=== Written exercise ===
Lay out the rows from the start through the line containing "coordinates (519, 564)." as a numbered list, leaving out any blank lines.

[Records from a collection]
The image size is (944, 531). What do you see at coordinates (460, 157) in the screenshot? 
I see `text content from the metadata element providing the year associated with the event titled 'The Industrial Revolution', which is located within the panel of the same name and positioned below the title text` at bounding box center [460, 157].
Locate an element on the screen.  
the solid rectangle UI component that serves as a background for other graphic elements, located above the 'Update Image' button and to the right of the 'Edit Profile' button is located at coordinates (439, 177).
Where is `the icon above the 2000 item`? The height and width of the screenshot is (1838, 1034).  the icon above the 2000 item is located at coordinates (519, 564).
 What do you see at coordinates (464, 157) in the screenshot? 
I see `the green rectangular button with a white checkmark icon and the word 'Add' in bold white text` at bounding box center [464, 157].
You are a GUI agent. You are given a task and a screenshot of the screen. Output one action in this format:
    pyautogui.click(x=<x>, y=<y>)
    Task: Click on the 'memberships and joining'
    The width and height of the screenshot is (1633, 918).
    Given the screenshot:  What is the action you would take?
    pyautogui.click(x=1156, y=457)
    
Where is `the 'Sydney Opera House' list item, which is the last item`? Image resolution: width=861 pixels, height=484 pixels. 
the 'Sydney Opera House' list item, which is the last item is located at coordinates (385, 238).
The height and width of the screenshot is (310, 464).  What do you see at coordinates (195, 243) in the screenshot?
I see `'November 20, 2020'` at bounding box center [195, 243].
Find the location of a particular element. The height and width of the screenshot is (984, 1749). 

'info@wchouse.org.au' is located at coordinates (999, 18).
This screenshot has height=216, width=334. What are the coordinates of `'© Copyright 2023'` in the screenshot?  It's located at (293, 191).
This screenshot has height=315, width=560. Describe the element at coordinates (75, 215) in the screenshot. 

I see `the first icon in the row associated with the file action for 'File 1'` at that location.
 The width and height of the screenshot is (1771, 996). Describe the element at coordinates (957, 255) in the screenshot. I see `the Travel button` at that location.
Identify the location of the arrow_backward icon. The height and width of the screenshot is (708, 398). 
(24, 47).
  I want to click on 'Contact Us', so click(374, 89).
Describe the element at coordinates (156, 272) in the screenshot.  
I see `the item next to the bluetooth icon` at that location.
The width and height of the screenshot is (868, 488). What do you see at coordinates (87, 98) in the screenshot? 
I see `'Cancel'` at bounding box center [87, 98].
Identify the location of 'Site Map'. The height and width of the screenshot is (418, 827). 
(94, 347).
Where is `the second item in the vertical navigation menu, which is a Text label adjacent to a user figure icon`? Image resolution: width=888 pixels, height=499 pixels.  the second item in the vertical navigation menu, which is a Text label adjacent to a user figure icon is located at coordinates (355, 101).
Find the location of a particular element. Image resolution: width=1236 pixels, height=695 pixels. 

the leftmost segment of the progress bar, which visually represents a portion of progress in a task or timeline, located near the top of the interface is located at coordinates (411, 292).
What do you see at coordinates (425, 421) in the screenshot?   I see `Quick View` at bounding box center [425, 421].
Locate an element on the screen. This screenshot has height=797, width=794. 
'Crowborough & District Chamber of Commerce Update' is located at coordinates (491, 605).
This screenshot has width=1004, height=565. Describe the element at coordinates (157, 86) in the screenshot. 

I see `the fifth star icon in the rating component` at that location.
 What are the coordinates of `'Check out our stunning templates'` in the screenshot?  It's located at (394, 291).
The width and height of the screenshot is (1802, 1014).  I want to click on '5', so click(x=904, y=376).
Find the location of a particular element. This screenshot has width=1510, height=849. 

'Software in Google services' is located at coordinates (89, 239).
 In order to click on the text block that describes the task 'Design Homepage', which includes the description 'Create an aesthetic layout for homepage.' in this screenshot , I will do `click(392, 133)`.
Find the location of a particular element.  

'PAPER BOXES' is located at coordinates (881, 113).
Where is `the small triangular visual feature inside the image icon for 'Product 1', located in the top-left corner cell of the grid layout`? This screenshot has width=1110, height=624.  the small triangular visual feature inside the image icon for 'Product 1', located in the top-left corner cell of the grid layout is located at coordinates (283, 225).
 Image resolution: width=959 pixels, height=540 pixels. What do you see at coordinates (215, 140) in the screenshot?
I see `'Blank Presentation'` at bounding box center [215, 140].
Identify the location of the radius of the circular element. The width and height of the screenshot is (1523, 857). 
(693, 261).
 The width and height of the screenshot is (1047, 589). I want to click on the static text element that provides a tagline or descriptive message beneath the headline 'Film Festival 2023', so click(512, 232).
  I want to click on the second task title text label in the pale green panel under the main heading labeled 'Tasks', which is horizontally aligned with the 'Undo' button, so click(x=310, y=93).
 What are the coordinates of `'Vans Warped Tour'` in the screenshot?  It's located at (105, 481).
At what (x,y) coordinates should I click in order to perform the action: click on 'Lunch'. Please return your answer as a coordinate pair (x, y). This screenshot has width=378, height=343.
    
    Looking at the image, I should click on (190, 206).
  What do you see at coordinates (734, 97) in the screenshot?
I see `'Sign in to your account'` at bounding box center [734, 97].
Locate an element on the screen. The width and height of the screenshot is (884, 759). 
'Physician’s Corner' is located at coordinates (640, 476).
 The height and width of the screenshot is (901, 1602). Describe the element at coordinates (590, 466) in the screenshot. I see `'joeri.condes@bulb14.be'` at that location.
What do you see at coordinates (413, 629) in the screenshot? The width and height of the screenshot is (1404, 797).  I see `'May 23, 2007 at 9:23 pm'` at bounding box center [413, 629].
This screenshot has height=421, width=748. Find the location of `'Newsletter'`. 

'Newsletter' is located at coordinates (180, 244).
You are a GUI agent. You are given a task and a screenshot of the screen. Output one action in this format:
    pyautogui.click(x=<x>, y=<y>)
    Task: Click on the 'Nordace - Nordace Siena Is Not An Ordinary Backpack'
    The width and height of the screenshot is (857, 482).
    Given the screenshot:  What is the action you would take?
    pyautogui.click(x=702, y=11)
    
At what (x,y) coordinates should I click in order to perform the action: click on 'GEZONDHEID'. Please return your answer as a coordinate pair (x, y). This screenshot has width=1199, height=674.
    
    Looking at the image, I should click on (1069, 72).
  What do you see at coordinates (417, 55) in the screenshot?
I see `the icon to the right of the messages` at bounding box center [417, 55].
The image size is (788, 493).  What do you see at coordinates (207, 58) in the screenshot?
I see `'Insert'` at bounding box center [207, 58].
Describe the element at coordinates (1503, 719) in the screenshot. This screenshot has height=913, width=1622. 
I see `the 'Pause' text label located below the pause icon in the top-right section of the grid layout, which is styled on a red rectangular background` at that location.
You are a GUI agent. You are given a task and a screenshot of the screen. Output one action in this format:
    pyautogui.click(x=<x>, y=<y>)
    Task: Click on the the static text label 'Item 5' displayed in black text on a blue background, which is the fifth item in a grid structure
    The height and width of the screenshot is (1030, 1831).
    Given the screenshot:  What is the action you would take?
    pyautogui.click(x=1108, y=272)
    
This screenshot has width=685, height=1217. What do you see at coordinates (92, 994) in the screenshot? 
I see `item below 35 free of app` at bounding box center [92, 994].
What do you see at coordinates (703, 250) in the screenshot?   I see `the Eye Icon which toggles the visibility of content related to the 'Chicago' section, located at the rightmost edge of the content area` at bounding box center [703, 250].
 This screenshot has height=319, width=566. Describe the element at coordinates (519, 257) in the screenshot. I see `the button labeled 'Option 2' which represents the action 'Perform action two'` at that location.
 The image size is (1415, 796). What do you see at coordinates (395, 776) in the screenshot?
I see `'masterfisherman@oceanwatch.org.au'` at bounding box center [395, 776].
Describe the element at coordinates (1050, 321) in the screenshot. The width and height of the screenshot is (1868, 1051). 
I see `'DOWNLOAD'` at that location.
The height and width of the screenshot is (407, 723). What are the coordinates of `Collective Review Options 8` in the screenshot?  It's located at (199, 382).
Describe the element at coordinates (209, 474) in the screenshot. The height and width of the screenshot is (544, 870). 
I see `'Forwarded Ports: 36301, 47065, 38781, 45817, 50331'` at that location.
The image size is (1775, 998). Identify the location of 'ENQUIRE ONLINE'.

=== Answer to this task ===
1. The image size is (944, 531). What do you see at coordinates (460, 157) in the screenshot? 
2. I see `text content from the metadata element providing the year associated with the event titled 'The Industrial Revolution', which is located within the panel of the same name and positioned below the title text` at bounding box center [460, 157].
3. Locate an element on the screen.  
4. the solid rectangle UI component that serves as a background for other graphic elements, located above the 'Update Image' button and to the right of the 'Edit Profile' button is located at coordinates (439, 177).
5. Where is `the icon above the 2000 item`? The height and width of the screenshot is (1838, 1034).  the icon above the 2000 item is located at coordinates (519, 564).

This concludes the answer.